[DATA]
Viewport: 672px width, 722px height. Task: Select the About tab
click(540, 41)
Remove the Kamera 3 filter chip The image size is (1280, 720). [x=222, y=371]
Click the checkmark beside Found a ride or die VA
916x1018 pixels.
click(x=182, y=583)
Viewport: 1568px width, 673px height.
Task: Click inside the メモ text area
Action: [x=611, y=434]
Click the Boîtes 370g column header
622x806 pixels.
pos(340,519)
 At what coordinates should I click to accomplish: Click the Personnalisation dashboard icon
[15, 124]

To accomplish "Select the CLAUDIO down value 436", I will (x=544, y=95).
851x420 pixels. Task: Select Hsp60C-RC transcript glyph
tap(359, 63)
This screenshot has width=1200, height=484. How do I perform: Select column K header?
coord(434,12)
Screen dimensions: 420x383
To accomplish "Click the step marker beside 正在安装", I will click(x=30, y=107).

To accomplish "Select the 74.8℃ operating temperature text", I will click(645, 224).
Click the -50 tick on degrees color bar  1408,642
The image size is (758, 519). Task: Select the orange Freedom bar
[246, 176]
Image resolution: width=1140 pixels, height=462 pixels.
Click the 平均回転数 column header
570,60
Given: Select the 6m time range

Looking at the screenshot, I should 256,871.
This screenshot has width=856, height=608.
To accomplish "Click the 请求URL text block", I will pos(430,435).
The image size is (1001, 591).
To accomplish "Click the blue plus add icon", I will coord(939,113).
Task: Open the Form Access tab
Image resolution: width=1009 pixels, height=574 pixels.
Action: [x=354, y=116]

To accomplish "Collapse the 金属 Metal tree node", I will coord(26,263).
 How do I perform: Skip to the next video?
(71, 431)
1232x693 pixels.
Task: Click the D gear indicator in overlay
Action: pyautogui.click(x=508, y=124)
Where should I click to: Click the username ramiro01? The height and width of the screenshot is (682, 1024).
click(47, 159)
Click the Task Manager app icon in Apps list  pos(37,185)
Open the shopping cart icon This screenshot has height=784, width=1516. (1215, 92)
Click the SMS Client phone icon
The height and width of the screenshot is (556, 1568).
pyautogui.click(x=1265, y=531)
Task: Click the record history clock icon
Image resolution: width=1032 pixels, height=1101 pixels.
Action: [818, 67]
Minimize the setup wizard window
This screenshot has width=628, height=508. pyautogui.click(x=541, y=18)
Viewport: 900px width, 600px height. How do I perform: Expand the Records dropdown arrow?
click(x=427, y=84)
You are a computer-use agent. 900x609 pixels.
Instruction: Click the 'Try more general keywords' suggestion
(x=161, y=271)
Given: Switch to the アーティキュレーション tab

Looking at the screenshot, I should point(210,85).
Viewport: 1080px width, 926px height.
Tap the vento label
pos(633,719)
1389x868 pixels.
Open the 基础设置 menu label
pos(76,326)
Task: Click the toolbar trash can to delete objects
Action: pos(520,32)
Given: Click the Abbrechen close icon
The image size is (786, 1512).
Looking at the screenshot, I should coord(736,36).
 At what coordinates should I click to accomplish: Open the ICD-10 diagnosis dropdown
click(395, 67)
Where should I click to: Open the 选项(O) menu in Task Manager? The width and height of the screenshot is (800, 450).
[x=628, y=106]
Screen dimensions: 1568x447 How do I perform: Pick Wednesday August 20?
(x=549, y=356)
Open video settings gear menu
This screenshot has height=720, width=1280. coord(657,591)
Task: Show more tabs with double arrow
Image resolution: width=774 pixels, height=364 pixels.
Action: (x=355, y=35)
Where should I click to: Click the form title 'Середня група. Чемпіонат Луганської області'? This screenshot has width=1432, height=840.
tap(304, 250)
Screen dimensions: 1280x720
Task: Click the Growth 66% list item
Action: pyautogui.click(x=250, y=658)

[WORK TO COMPLETE] Word for word, the whole listing should be given again.

[RESULT OF THE TASK]
Viewport: 672px width, 722px height. Task: Select the About tab
click(540, 41)
Remove the Kamera 3 filter chip The image size is (1280, 720). [x=222, y=371]
Click the checkmark beside Found a ride or die VA
916x1018 pixels.
click(x=182, y=583)
Viewport: 1568px width, 673px height.
Task: Click inside the メモ text area
Action: [x=611, y=434]
Click the Boîtes 370g column header
622x806 pixels.
pos(340,519)
 At what coordinates should I click to accomplish: Click the Personnalisation dashboard icon
[15, 124]

To accomplish "Select the CLAUDIO down value 436", I will (x=544, y=95).
851x420 pixels. Task: Select Hsp60C-RC transcript glyph
tap(359, 63)
This screenshot has width=1200, height=484. How do I perform: Select column K header?
coord(434,12)
Screen dimensions: 420x383
To accomplish "Click the step marker beside 正在安装", I will click(x=30, y=107).

To accomplish "Select the 74.8℃ operating temperature text", I will click(645, 224).
Click the -50 tick on degrees color bar  1408,642
The image size is (758, 519). Task: Select the orange Freedom bar
[246, 176]
Image resolution: width=1140 pixels, height=462 pixels.
Click the 平均回転数 column header
570,60
Given: Select the 6m time range

Looking at the screenshot, I should 256,871.
This screenshot has width=856, height=608.
To accomplish "Click the 请求URL text block", I will pos(430,435).
The image size is (1001, 591).
To accomplish "Click the blue plus add icon", I will coord(939,113).
Task: Open the Form Access tab
Image resolution: width=1009 pixels, height=574 pixels.
Action: [x=354, y=116]

To accomplish "Collapse the 金属 Metal tree node", I will coord(26,263).
 How do I perform: Skip to the next video?
(71, 431)
1232x693 pixels.
Task: Click the D gear indicator in overlay
Action: pyautogui.click(x=508, y=124)
Where should I click to: Click the username ramiro01? The height and width of the screenshot is (682, 1024).
click(47, 159)
Click the Task Manager app icon in Apps list  pos(37,185)
Open the shopping cart icon This screenshot has height=784, width=1516. (1215, 92)
Click the SMS Client phone icon
The height and width of the screenshot is (556, 1568).
pyautogui.click(x=1265, y=531)
Task: Click the record history clock icon
Image resolution: width=1032 pixels, height=1101 pixels.
Action: [818, 67]
Minimize the setup wizard window
This screenshot has width=628, height=508. pyautogui.click(x=541, y=18)
Viewport: 900px width, 600px height. How do I perform: Expand the Records dropdown arrow?
click(x=427, y=84)
You are a computer-use agent. 900x609 pixels.
Instruction: Click the 'Try more general keywords' suggestion
(x=161, y=271)
Given: Switch to the アーティキュレーション tab

Looking at the screenshot, I should point(210,85).
Viewport: 1080px width, 926px height.
Tap the vento label
pos(633,719)
1389x868 pixels.
Open the 基础设置 menu label
pos(76,326)
Task: Click the toolbar trash can to delete objects
Action: pos(520,32)
Given: Click the Abbrechen close icon
The image size is (786, 1512).
Looking at the screenshot, I should coord(736,36).
 At what coordinates should I click to accomplish: Open the ICD-10 diagnosis dropdown
click(395, 67)
Where should I click to: Open the 选项(O) menu in Task Manager? The width and height of the screenshot is (800, 450).
[x=628, y=106]
Screen dimensions: 1568x447 How do I perform: Pick Wednesday August 20?
(x=549, y=356)
Open video settings gear menu
This screenshot has height=720, width=1280. coord(657,591)
Task: Show more tabs with double arrow
Image resolution: width=774 pixels, height=364 pixels.
Action: (x=355, y=35)
Where should I click to: Click the form title 'Середня група. Чемпіонат Луганської області'? This screenshot has width=1432, height=840.
tap(304, 250)
Screen dimensions: 1280x720
Task: Click the Growth 66% list item
Action: pyautogui.click(x=250, y=658)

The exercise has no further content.